Officers ordered the two shirtless men to leave the room for questioning. Another officer asked a room of shirtless men, “Does anyone want to know straight up what’s going on? Is there anyone?” The room was silent for a few seconds before “Jose” returned and announced that the fraternity was holding a “Celebration of Life.”
Outside, an officer told a person who appeared to be a fraternity member that “the university has a very strict policy regarding hazing” because of the high number of hazing-related deaths across the country. The fraternity member, who identified himself as the fraternity president, admitted that pledgers were participating in a “pre-initiation ceremony” in which they were “blindfolded and toyed with.”
Social media reacts to ‘incredible video’
The body camera footage has garnered attention on social media since its release, with clips of the video going viral on platforms like TikTok, Instagram and X, where it has garnered thousands of views.
Social media users called the footage “wild” and likened it to a scene from a horror movie, while others argued that boys should be allowed to be boys.
On TikTok, which has more than 1.9 million views, one user criticized the hazing incident, calling it “so stupid.”
“I always thought clouding like this was ridiculous, but now that I see the body camera footage, it looks even more ridiculous,” the user said.
Barstool Sports, a sports and pop culture blog, also posted clips of the video to its accounts across social media platforms, recording thousands of interactions.

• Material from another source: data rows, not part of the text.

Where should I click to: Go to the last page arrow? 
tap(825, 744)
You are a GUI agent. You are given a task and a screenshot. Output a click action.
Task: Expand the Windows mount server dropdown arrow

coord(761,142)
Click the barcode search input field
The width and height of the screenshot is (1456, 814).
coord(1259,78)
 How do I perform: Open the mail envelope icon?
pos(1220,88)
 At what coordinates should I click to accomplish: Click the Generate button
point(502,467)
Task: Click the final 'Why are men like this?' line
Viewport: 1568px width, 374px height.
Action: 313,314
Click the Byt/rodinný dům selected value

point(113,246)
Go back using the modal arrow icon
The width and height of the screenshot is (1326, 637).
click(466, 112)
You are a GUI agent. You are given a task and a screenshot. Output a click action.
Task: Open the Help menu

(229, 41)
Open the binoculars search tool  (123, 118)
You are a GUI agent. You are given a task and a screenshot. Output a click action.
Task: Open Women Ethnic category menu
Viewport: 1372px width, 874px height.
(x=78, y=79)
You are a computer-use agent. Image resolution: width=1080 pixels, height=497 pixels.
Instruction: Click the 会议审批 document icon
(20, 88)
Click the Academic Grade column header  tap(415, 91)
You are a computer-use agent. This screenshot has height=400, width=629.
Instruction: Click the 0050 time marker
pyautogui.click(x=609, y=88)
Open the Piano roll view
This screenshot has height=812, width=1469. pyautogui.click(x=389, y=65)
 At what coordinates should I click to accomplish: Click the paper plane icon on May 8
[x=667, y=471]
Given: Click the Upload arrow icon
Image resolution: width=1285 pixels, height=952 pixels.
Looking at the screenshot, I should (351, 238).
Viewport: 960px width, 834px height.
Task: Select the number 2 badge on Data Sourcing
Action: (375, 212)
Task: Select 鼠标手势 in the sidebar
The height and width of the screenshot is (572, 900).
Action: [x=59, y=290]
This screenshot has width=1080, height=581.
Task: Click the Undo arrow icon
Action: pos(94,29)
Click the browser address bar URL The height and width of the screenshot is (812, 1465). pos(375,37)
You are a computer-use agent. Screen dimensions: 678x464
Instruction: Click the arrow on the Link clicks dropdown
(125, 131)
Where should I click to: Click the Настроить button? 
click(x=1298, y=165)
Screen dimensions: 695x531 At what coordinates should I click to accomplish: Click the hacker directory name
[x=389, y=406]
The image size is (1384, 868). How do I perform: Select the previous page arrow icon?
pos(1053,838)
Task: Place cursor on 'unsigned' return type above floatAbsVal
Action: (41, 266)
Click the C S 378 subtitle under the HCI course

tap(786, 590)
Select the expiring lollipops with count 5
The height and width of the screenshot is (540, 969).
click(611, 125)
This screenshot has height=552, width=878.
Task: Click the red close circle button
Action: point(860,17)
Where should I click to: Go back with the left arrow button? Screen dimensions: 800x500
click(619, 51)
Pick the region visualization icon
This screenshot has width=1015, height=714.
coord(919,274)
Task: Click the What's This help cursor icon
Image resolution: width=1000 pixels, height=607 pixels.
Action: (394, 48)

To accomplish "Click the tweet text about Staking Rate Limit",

“It’s an incredible video,” Barstool Sports’ Jack Mack said on TikTok, which has been viewed 347,000 times, later adding, “Unfortunately for the fraternity, they got kicked off campus for four years and suspended from the university for four years. We don’t know if they’ll ever be allowed back…I know fraternity is a little touchy for some people, but sometimes you just have to let the boys be boys.”
What did the investigation find?
The University of Iowa found the fraternity violated its institutional property hazing and fraud policy and that members failed to respond to the investigation. The national fraternity called the University of Iowa’s investigation “unjustified” and said the university instituted a “one-strike” policy specifically for Alpha Delta Phi in 2023.
According to the fraternity’s appeal to the University of Iowa Office of Student Responsibility, the national Alpha Delta Phi office concluded after its own investigation that two fraternity members were “solely responsible.”
The national secretariat admitted that the members organized the hazing and said it proceeded without the consent of “branch leaders.” Their membership was revoked.
“Through their personal induction documents, Alpha Delta Phi states that these two individuals conceived and carried out this event, acting outside of the instructions of chapter leadership and the official plan for the initiation event,” Alpha Delta Phi said in its appeal. “Their actions are unfortunate and detrimental to the chapter.”.”
The names of fraternity members were redacted in several documents obtained and reviewed by Iowa City Reporters.
Alpha Delta Phi fraternity is active on Instagram, but university says group is still inactive
Iowa Alpha Delta Phi’s Instagram page appears to be continuing some fraternity activities. In a video posted in August 2025, two members give viewers a tour of the house, which is captured on body camera footage. The area seen in the clip, packed with shirtless young men, has been identified as a “storage room.”
The most recent Instagram post, shared on Feb. 18, includes six different group photos of fraternity members with the caption, “Brotherhood stays strong.”
The University of Iowa has posted the fraternity’s current suspension period online, with the earliest return date listed as July 1, 2029.
A University of Iowa spokesperson said Wednesday, Feb. 18, that the fraternity is currently “suspended and unrecognized” and the university is “not providing any support to the (Alpha Delta Phi) organization.”